# [TASK DIRECTIONS]
The line containing "Click the Top" marks the end: write out exactly every line from the first line of the data below through that line, and only those.

# [TASK INPUT]
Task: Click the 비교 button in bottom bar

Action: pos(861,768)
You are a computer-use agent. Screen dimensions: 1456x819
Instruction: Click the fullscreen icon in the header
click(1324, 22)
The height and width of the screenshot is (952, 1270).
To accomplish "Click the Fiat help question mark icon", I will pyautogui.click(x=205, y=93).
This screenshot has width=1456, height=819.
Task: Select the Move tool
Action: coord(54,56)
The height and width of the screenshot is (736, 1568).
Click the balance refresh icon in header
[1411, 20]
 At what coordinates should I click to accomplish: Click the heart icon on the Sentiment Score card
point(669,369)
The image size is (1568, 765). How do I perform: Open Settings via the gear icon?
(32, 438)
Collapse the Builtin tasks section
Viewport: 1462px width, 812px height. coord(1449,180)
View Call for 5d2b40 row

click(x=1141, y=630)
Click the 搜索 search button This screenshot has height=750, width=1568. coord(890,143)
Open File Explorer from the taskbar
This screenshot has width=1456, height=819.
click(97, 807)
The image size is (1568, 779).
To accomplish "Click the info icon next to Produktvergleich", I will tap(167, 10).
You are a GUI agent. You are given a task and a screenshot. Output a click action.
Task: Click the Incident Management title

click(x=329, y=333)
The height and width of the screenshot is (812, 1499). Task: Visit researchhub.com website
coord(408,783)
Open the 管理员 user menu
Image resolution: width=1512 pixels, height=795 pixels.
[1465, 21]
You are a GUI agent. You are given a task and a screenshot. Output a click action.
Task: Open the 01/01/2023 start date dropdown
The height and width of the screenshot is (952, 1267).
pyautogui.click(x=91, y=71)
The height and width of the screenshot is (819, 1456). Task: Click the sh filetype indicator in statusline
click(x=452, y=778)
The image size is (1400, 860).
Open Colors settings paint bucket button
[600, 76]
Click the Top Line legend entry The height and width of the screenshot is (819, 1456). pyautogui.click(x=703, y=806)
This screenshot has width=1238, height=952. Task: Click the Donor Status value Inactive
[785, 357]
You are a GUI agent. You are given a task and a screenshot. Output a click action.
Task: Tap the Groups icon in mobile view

# [TASK RESULT]
Task: Click the 비교 button in bottom bar

Action: pos(861,768)
You are a computer-use agent. Screen dimensions: 1456x819
Instruction: Click the fullscreen icon in the header
click(1324, 22)
The height and width of the screenshot is (952, 1270).
To accomplish "Click the Fiat help question mark icon", I will pyautogui.click(x=205, y=93).
This screenshot has width=1456, height=819.
Task: Select the Move tool
Action: coord(54,56)
The height and width of the screenshot is (736, 1568).
Click the balance refresh icon in header
[1411, 20]
 At what coordinates should I click to accomplish: Click the heart icon on the Sentiment Score card
point(669,369)
The image size is (1568, 765). How do I perform: Open Settings via the gear icon?
(32, 438)
Collapse the Builtin tasks section
Viewport: 1462px width, 812px height. coord(1449,180)
View Call for 5d2b40 row

click(x=1141, y=630)
Click the 搜索 search button This screenshot has height=750, width=1568. coord(890,143)
Open File Explorer from the taskbar
This screenshot has width=1456, height=819.
click(97, 807)
The image size is (1568, 779).
To accomplish "Click the info icon next to Produktvergleich", I will tap(167, 10).
You are a GUI agent. You are given a task and a screenshot. Output a click action.
Task: Click the Incident Management title

click(x=329, y=333)
The height and width of the screenshot is (812, 1499). Task: Visit researchhub.com website
coord(408,783)
Open the 管理员 user menu
Image resolution: width=1512 pixels, height=795 pixels.
[1465, 21]
You are a GUI agent. You are given a task and a screenshot. Output a click action.
Task: Open the 01/01/2023 start date dropdown
The height and width of the screenshot is (952, 1267).
pyautogui.click(x=91, y=71)
The height and width of the screenshot is (819, 1456). Task: Click the sh filetype indicator in statusline
click(x=452, y=778)
The image size is (1400, 860).
Open Colors settings paint bucket button
[600, 76]
Click the Top Line legend entry The height and width of the screenshot is (819, 1456). pyautogui.click(x=703, y=806)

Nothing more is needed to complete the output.